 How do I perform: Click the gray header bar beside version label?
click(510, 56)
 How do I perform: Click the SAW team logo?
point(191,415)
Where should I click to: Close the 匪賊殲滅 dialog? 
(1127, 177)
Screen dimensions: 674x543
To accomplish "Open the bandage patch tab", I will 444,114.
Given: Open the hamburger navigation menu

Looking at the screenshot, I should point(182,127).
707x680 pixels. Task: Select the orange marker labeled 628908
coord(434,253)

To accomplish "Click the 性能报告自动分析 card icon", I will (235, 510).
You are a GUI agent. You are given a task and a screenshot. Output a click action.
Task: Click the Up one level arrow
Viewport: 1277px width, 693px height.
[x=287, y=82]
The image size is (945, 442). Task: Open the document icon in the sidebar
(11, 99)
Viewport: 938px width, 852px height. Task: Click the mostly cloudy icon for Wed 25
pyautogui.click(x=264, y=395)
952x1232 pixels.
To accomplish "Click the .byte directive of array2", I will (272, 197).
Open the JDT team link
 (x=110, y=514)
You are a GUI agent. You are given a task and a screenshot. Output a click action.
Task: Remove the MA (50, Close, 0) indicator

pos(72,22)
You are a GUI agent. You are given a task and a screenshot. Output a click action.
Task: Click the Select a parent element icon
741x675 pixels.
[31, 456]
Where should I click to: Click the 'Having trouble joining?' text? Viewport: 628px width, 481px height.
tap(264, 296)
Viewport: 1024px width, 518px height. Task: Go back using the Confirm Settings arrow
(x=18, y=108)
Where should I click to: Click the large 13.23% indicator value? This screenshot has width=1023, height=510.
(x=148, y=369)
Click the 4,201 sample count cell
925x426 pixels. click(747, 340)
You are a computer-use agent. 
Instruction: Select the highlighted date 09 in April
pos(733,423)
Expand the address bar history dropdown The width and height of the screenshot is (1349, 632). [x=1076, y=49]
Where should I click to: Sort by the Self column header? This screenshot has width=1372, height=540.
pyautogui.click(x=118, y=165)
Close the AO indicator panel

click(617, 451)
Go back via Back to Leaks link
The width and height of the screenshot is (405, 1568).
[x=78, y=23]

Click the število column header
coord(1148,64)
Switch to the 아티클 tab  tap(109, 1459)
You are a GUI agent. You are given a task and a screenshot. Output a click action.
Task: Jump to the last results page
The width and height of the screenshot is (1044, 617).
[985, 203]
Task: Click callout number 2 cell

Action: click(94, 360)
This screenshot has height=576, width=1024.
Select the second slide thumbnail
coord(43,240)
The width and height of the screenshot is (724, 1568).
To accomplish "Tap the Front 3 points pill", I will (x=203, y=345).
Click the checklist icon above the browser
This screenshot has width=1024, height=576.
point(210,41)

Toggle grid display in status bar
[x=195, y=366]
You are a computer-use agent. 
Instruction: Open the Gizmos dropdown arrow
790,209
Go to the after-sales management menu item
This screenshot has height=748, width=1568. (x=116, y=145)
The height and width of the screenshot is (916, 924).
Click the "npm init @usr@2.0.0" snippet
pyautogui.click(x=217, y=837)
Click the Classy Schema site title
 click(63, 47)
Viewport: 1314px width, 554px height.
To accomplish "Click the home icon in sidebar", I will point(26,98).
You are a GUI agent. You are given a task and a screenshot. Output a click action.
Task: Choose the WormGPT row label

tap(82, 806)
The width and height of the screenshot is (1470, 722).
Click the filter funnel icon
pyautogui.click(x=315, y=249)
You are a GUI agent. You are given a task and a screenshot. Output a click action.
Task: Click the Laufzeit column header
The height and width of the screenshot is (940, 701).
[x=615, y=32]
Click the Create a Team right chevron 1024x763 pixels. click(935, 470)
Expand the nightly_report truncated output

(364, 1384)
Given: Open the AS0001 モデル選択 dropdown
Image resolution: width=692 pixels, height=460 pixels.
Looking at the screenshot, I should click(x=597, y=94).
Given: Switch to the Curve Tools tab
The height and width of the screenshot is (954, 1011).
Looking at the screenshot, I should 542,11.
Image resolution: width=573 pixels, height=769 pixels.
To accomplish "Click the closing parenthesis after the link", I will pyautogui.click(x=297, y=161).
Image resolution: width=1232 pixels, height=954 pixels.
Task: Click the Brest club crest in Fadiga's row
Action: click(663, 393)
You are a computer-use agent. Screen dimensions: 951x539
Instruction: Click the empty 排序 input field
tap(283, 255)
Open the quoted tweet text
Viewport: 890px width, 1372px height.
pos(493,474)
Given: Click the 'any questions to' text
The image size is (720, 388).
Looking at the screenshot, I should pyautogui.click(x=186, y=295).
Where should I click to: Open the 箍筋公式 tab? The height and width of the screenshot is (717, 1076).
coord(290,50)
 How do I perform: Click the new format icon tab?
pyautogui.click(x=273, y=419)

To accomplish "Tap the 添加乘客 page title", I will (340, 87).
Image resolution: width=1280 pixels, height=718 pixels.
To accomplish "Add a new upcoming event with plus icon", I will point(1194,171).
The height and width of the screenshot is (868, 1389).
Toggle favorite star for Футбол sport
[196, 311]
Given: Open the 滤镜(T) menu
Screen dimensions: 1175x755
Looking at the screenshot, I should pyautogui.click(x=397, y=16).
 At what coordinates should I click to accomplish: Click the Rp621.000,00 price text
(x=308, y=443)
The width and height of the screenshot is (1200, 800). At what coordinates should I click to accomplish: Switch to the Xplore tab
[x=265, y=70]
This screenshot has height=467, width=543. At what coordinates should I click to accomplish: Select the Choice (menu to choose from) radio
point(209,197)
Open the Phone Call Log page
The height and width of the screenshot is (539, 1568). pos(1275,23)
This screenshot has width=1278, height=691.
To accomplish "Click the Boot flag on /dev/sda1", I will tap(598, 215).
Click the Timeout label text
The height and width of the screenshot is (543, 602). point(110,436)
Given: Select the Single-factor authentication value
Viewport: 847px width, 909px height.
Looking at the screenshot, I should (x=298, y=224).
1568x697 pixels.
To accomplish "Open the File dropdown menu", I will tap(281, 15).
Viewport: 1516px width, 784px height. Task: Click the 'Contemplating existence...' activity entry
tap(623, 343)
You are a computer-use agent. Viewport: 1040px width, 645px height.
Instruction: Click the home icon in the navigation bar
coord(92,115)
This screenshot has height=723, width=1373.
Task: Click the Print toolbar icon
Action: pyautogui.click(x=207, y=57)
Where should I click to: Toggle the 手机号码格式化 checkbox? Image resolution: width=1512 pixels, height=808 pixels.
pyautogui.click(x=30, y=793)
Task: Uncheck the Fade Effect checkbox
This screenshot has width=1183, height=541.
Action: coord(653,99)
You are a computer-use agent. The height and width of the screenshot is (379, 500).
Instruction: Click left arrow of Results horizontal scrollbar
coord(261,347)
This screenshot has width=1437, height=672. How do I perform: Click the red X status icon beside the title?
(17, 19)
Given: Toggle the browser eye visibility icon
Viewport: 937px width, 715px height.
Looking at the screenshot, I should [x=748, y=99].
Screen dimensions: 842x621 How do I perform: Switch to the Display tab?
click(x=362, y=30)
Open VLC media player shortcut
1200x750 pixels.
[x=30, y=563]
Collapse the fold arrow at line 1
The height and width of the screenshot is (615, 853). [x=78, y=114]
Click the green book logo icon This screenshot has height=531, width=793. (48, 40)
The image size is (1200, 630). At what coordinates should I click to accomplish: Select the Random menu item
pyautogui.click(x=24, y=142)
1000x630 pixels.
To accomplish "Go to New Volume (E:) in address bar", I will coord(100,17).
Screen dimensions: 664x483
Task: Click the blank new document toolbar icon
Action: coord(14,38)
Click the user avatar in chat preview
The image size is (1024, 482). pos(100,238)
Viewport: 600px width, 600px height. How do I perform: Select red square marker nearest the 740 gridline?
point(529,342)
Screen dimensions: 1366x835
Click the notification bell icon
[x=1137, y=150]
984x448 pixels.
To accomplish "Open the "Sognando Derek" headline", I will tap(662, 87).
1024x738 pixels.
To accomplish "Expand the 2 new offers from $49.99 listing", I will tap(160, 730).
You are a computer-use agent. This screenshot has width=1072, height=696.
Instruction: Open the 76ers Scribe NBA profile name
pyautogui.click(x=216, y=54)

* * * * *

▶ TASK BRIEF
Lines from the beginning of the data above through the line containing "Expand the address" are to be returned exactly, and no others.

▶ ANSWER TO THE EXERCISE
 How do I perform: Click the gray header bar beside version label?
click(510, 56)
 How do I perform: Click the SAW team logo?
point(191,415)
Where should I click to: Close the 匪賊殲滅 dialog? 
(1127, 177)
Screen dimensions: 674x543
To accomplish "Open the bandage patch tab", I will 444,114.
Given: Open the hamburger navigation menu

Looking at the screenshot, I should point(182,127).
707x680 pixels. Task: Select the orange marker labeled 628908
coord(434,253)

To accomplish "Click the 性能报告自动分析 card icon", I will (235, 510).
You are a GUI agent. You are given a task and a screenshot. Output a click action.
Task: Click the Up one level arrow
Viewport: 1277px width, 693px height.
[x=287, y=82]
The image size is (945, 442). Task: Open the document icon in the sidebar
(11, 99)
Viewport: 938px width, 852px height. Task: Click the mostly cloudy icon for Wed 25
pyautogui.click(x=264, y=395)
952x1232 pixels.
To accomplish "Click the .byte directive of array2", I will (272, 197).
Open the JDT team link
 (x=110, y=514)
You are a GUI agent. You are given a task and a screenshot. Output a click action.
Task: Remove the MA (50, Close, 0) indicator

pos(72,22)
You are a GUI agent. You are given a task and a screenshot. Output a click action.
Task: Click the Select a parent element icon
741x675 pixels.
[31, 456]
Where should I click to: Click the 'Having trouble joining?' text? Viewport: 628px width, 481px height.
tap(264, 296)
Viewport: 1024px width, 518px height. Task: Go back using the Confirm Settings arrow
(x=18, y=108)
Where should I click to: Click the large 13.23% indicator value? This screenshot has width=1023, height=510.
(x=148, y=369)
Click the 4,201 sample count cell
925x426 pixels. click(747, 340)
You are a computer-use agent. 
Instruction: Select the highlighted date 09 in April
pos(733,423)
Expand the address bar history dropdown The width and height of the screenshot is (1349, 632). [x=1076, y=49]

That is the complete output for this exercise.